-- RECORD EXTRACTS start --

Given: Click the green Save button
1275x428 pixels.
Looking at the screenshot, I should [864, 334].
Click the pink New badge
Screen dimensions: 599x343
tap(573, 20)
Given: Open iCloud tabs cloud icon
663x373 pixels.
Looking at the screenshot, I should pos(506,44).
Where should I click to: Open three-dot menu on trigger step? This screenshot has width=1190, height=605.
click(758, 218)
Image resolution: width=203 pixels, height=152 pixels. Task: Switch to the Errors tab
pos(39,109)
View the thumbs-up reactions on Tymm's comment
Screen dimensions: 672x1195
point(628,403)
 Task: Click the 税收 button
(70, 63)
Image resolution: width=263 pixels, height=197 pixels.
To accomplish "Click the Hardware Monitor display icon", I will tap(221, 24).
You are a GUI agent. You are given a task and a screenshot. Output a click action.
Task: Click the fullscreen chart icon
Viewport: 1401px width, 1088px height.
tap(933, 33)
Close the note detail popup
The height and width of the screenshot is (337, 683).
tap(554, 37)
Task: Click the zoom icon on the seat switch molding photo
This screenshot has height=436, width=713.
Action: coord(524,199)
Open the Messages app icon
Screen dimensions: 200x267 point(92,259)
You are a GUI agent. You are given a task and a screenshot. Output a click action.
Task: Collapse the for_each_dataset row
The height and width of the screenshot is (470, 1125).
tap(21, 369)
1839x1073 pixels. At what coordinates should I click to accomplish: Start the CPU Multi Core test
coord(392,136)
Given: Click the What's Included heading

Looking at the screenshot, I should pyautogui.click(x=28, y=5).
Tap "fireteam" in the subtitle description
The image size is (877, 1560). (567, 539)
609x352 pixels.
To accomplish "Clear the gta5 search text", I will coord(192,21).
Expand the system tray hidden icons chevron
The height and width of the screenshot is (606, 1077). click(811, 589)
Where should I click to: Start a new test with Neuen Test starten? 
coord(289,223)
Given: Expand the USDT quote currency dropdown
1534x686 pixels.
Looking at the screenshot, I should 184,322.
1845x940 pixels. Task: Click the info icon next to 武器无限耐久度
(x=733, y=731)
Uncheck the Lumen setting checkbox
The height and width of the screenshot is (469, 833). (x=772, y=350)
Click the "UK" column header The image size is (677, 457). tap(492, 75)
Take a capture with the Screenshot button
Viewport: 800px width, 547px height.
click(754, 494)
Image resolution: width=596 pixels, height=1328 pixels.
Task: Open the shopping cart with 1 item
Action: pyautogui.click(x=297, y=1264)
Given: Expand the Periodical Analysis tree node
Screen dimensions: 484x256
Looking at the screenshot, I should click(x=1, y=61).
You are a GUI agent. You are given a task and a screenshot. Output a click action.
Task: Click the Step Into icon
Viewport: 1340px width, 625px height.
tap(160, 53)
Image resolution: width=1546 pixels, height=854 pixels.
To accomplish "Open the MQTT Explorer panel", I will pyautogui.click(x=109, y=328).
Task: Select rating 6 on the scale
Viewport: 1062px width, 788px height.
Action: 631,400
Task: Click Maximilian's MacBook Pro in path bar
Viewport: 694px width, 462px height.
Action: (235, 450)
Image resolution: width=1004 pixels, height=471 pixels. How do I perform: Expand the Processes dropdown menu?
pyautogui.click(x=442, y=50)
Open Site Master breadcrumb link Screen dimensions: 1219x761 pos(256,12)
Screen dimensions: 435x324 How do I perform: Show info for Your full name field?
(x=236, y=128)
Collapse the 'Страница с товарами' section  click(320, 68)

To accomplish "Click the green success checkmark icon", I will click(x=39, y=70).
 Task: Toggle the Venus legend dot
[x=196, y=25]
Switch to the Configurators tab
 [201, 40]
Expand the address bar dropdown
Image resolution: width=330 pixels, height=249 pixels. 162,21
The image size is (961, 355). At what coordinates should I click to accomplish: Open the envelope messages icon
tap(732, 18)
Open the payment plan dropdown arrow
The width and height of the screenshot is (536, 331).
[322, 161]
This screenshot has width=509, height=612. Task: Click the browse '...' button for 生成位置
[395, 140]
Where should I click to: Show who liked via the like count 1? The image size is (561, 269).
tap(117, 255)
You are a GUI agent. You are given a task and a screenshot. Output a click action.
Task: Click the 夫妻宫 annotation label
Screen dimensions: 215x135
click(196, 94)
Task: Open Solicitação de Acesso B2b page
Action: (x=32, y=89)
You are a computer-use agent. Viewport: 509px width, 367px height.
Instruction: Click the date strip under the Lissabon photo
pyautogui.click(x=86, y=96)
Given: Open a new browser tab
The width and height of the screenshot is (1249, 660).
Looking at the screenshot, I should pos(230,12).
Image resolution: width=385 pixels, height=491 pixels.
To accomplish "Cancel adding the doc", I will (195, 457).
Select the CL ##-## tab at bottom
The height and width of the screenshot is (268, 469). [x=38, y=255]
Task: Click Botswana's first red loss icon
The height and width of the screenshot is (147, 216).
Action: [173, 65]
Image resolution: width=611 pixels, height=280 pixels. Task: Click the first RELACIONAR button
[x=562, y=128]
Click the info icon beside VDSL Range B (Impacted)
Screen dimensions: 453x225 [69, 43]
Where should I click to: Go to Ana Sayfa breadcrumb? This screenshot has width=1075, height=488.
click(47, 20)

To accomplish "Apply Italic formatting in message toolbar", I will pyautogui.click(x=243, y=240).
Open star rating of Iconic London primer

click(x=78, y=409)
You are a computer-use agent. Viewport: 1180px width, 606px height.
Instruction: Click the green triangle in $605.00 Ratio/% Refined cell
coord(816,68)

-- RECORD EXTRACTS end --

- EXERCISE -
Locate each line of the material above that contains the string "with" and copy those lines out. Letter case must match.

- SOLUTION BELOW -
Where should I click to: Start a new test with Neuen Test starten? 
Take a capture with the Screenshot button
Task: Open the shopping cart with 1 item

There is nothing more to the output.